Unlike term life insurance policies, which do not build a cash value and always have a levelized death benefit, permanent life insurance policies allow policy owners to select levelized or increasing death benefits (sometimes called option 1 or option 2). Most universal life policies (UL) allow policy owners to switch between levelized or increasing death benefit options with few restrictions.

Whole life policies (WL) can be a bit more complex as these policies are designed to increase the death benefit using dividends to purchase additional coverage. However, policy owners can elect other dividend options which help reduce the amount of additional coverage purchased.

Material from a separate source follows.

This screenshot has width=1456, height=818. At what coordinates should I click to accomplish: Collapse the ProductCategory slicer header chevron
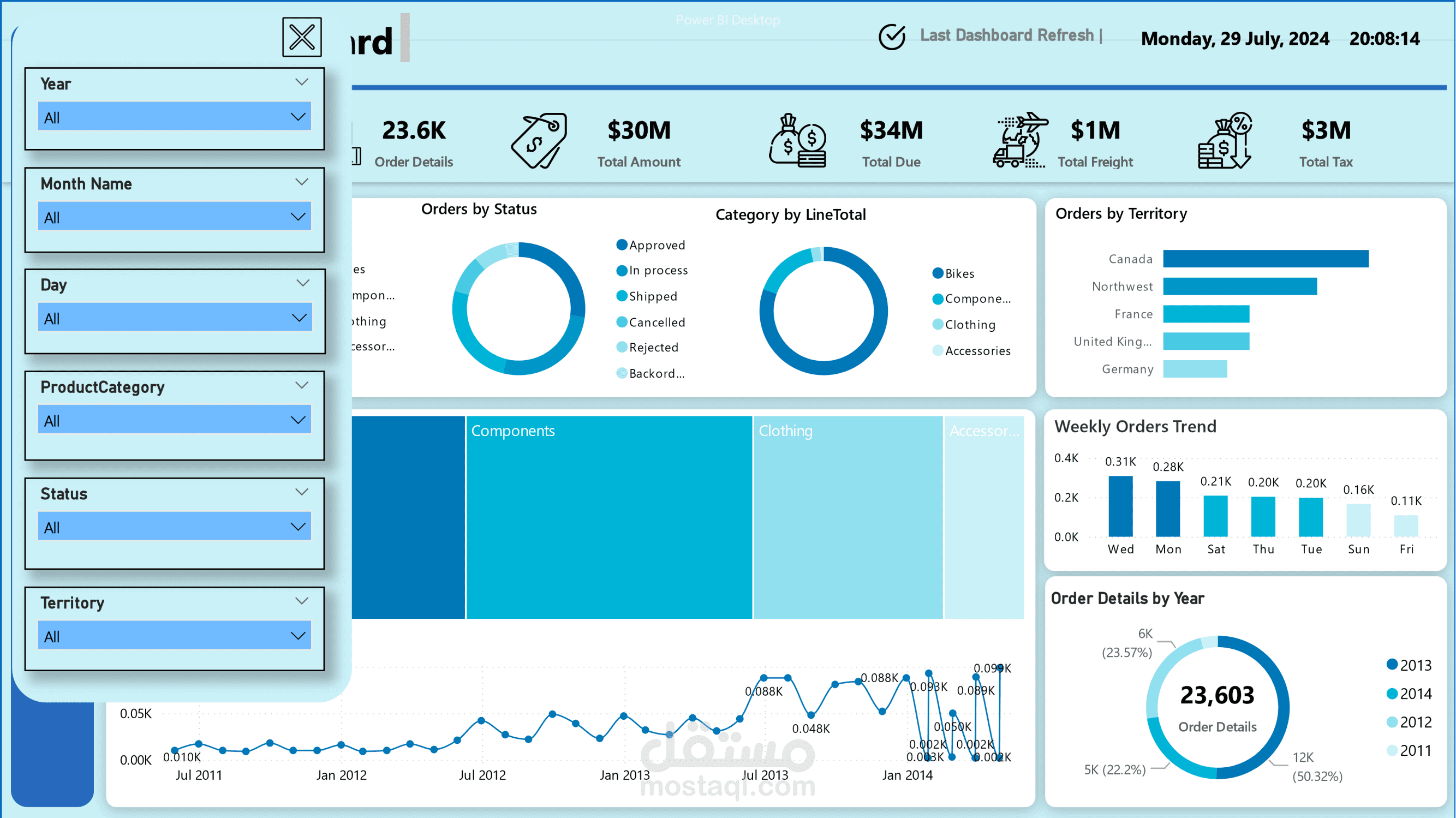(302, 386)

Regardless of your choice, over time, the death benefit of these policies increases as their cash value grows. (Read more about how whole life insurance works.)

Level Death Benefit

In a whole life policy with a levelized death benefit, fees and sales charges are deducted from the premium and the remaining amount is credited to the cash value. The cost of insurance is then deducted from the cash value each month. Over time, as premiums are paid, the cash value of the policy increases and the amount of insurance being purchased each month gradually decreases. For example, in year two a $500,000 policy would have a cash value of $1,500, so only $498,500 of insurance is being purchased.

Upon the death of the insured, the insurance company pays a death benefit consisting in part of insurance and, in another part, a return of the policy’s cash value. For example, assume the owner paid the premium for the above-referenced $500,000 policy for 15 years, accumulating a cash value of $65,000. The insurance company would pay $435,000 for insurance and return $65,000 cash value, for a total benefit of $500,000.

Increasing Death Benefit

Conversely, if the policy is a UL with an increasing death benefit, upon the death of the insured, the beneficiary would receive $500,000 of insurance plus any accumulated cash value.

In UL policies with an increasing death benefit, the owner is always buying $500,000 of insurance. However, the growth of the cash value depends on the amount of premium paid. If the premium is the same as a levelized death benefit policy premium would be, the cash value in the policy with an increasing death benefit would likely be lower since more insurance is being purchased each month.

Terms of WL policies are distinct in that dividends are used to buy additional insurance, thus increasing death benefit by small increments as additional insurance is purchased each year.

Levelized versus Increasing Benefits

A variety of reasons exist for choosing increasing death benefits as opposed to levelized death benefits:

  • A policy owner may temporarily need a higher amount of insurance. This works especially well when the insured is younger, and the cost of insurance is lower. The policy owner may later switch back to a level death benefit.
  • A policy owner may need a death benefit which will continue to increase. For example, if insurance is being used as part of a business succession plan, levelized coverage may not provide an adequate replacement value for a growing business without an increasing death benefit. (Read more about insurance in a business succession plan.)
  • A policy is purchased as part of a savings strategy designed to supplement retirement with the goal of rapidly building cash value by overfunding the policy in the early years. It's worth noting that oversight must be exercised in deploying this strategy: the policy risks becoming a modified endowment contract if the amount of premium paid exceeds the seven pay limit without an increasing death benefit.

The Bottom Line

Once you have determined you need permanent life insurance, consider your options closely. There are many ways to tailor coverage to meet your needs, and an experienced independent insurance broker is an excellent resource of insight and assistance.